Goal: Gather and copy out every line of the data below that contains the string "width". Matches must agree in case.

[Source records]
# # #

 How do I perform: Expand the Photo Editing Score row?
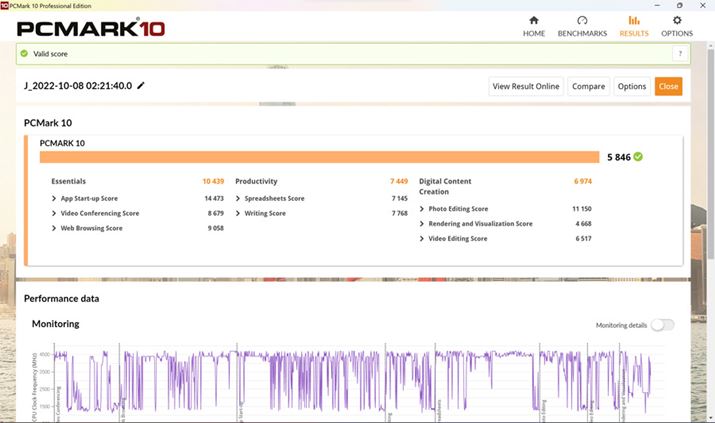[422, 209]
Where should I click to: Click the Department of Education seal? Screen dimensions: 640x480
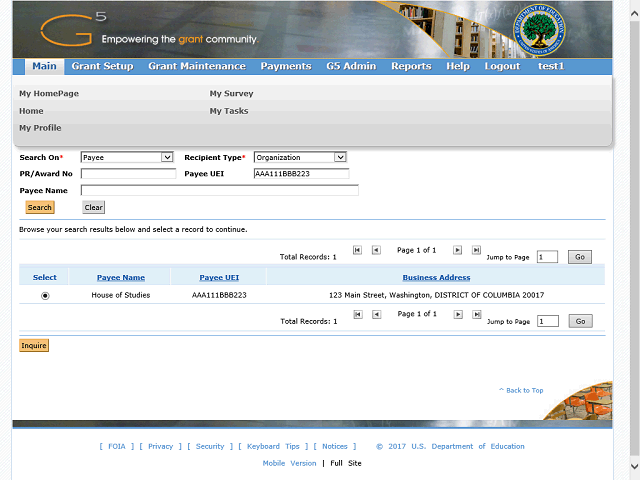click(541, 30)
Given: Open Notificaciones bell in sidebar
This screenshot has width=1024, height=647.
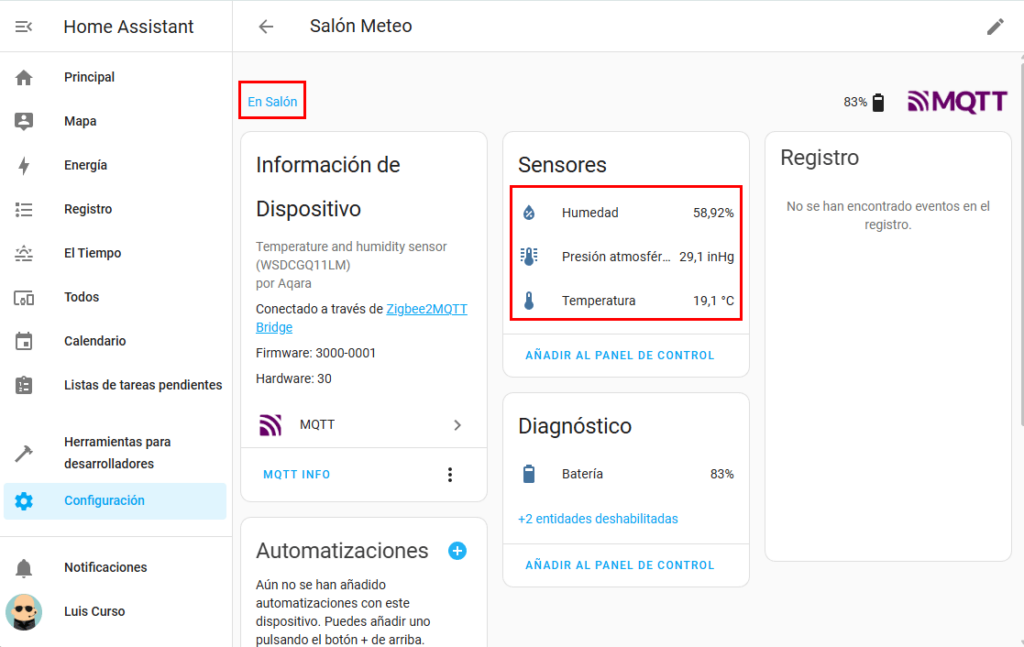Looking at the screenshot, I should pos(105,567).
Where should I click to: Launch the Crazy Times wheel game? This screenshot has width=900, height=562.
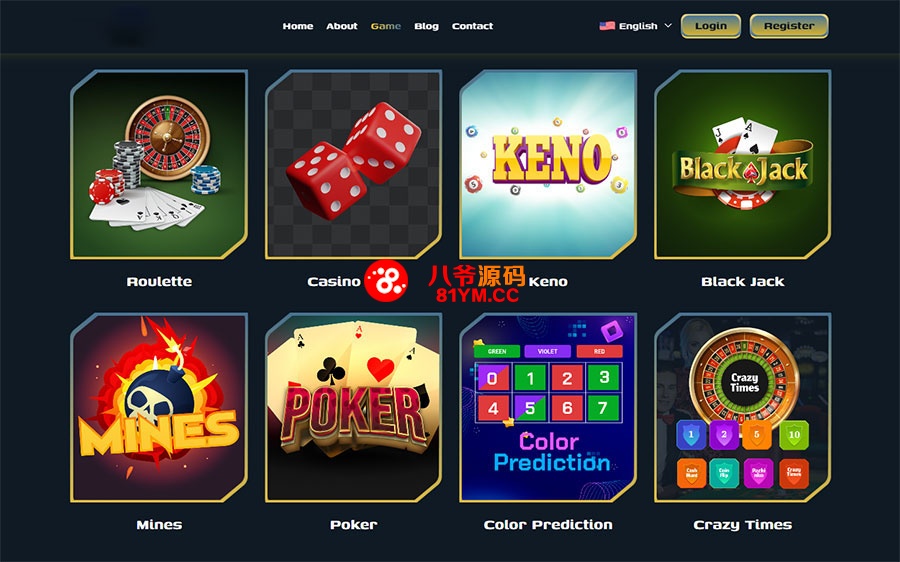pyautogui.click(x=743, y=408)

# # #

The result:
This screenshot has width=1024, height=647.
Where should I click to: Launch the Crazy Times wheel game? This screenshot has width=900, height=562.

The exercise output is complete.